Problem to solve: In the forum comments on debt and war, which route to default has been the most frequent through history, according to the comment posted under "Transformer's picture"?

BEGIN Supplied passage

Outcome number 5: WAR.

A_MacLaren's picture

That is an extension of the debt trap (most commonly) as the war spending must be financed with debt or printing (hyperinflation).

Transformer's picture

Three is impossible at this point.  One, two, and four are the same thing, default.  The debt trap is just "kicking the can down the road" for as long as possible.  It's only a question of how to default.  Through history, hyperinflation, is, by far, the most frequent route.

Shocker's picture

What do you think is going to happen when we have hyperinflation, deflation, war.... The economy has slowly but steady been dismantled for the last 5 years. Stimulus has done nothing but create more mess and really there is no way out, but what is suggested above.

Everything is not ok, even though you hear it is on TV, its not



Fish Gone Bad's picture

Who would the US go war with?  Why China of course.  This time though it will be China who is looking for a little pay back.  China is building up its military so it can collect on its past due bills.  When will war take place?  It won't happen until after it has more aircraft carriers built and has its hand down the back of everyone's pants ready to give a great big wedgy.  China has been buying up ports to build on its "Pearls on a string" strategy.  We can thank Bill Clinton for giving the Chinese the base at Long Beach, California (

augie's picture

you may not be to far off in predicting our next "aggressor." Just read a WSJ article about the Marines relocating the majority of their forces to Japan because of the global balance of power shifting.

"marines aim to avoid postwar identity crisis"

mickeyman's picture

The debt trap is not a solution--it merely delays one of the other "solutions". The only histtorically likely solutions are #2 and #4. I am just curious to see how much lipstick has to goo on the pig.

WonderDawg's picture

None of the options listed are "solutions". They're outcomes. The question is, will current policies steer us in the direction of one of these outcomes, or will the bond market determine the direction and force it upon us.

mophead's picture

You're all wrong. For starters, war is a solution. The idea behind war is not to distract, but to enslave another country, as was done in Nazi Germany and Japan, for instance. It's actually easy to find a threat, you simply create it.

END Supplied passage
BEGIN Data

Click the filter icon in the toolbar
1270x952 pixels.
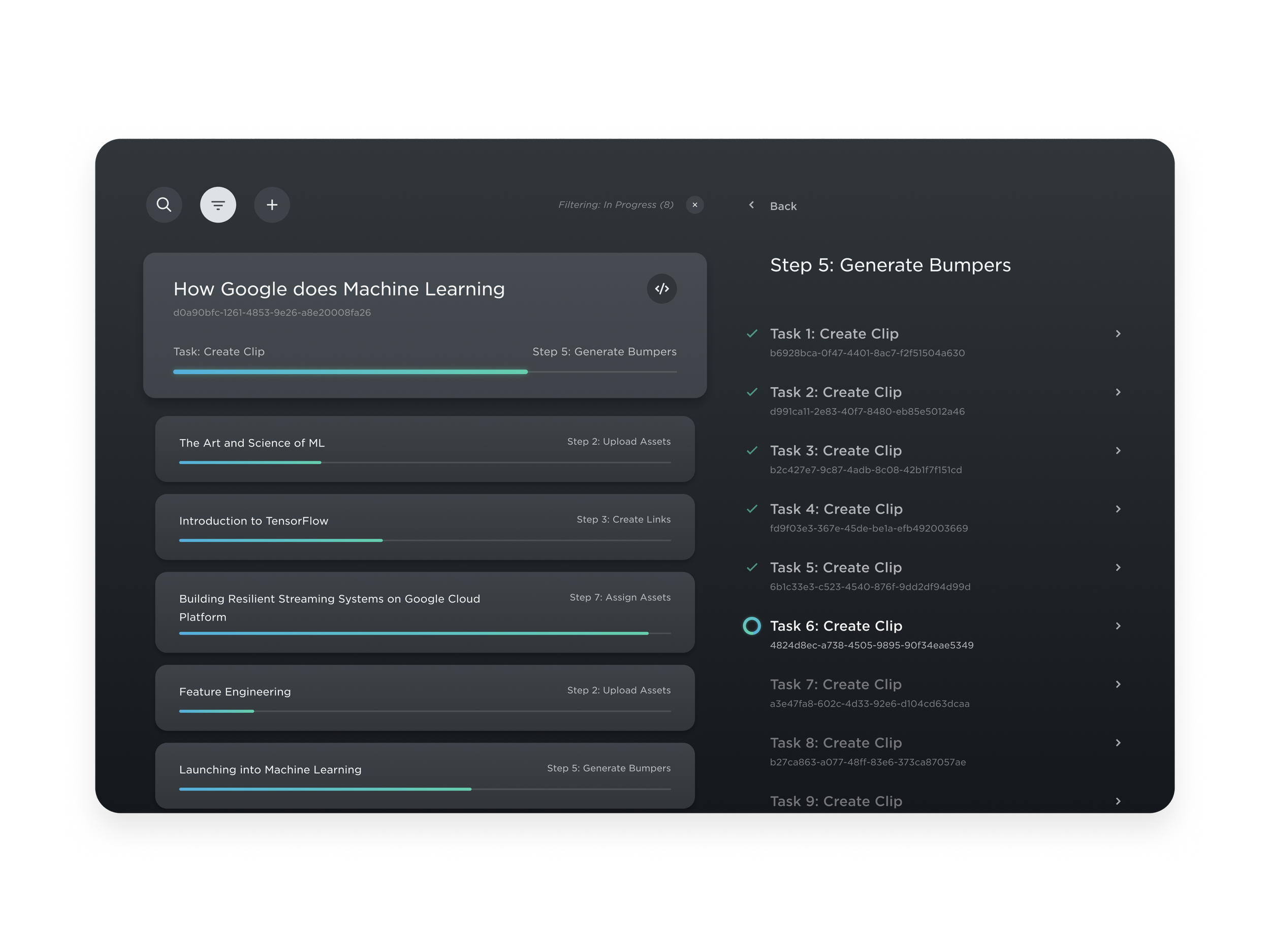point(218,205)
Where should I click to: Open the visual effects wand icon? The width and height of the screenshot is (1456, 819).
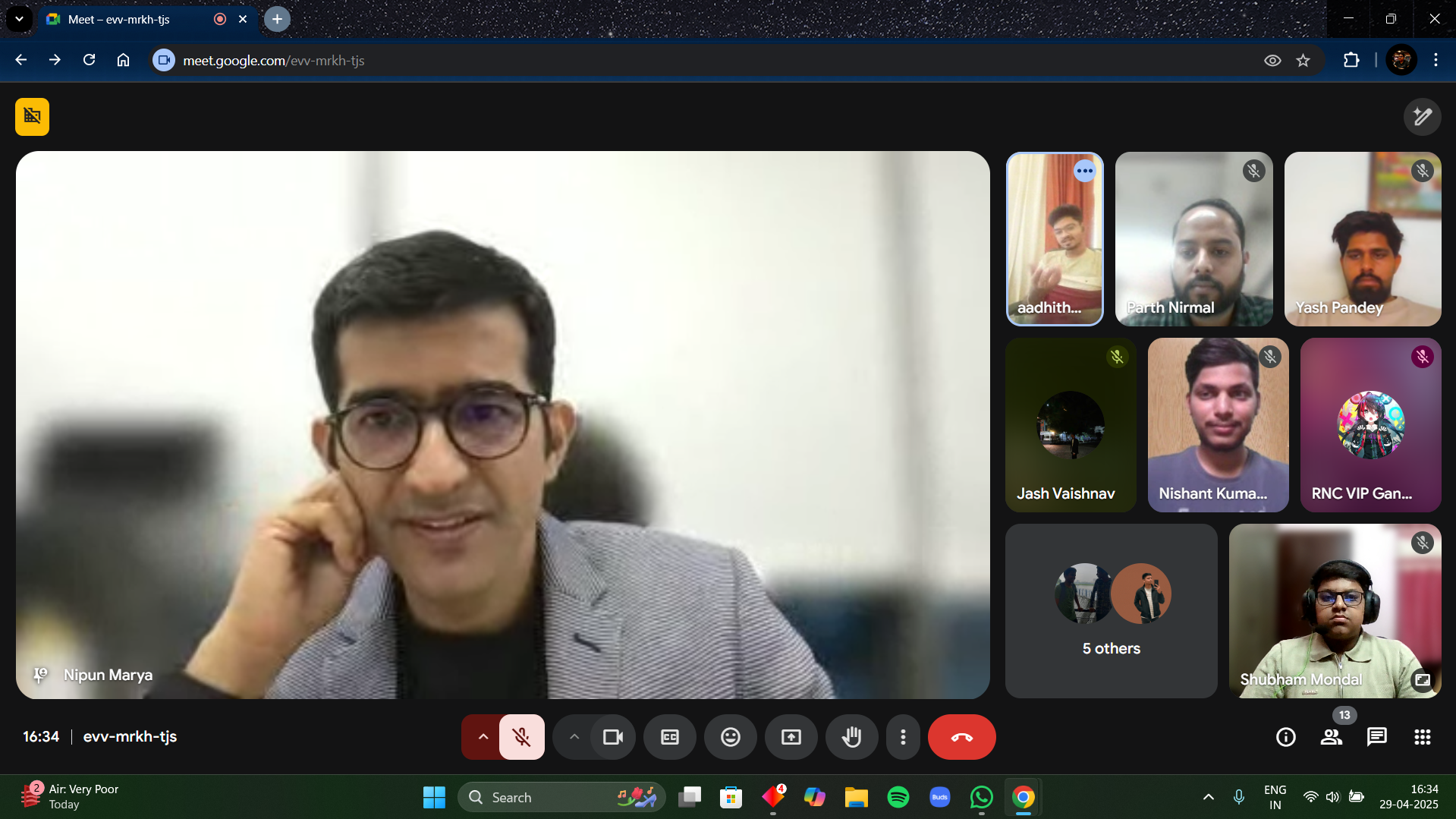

END Data

Exercise output: Hyperinflation.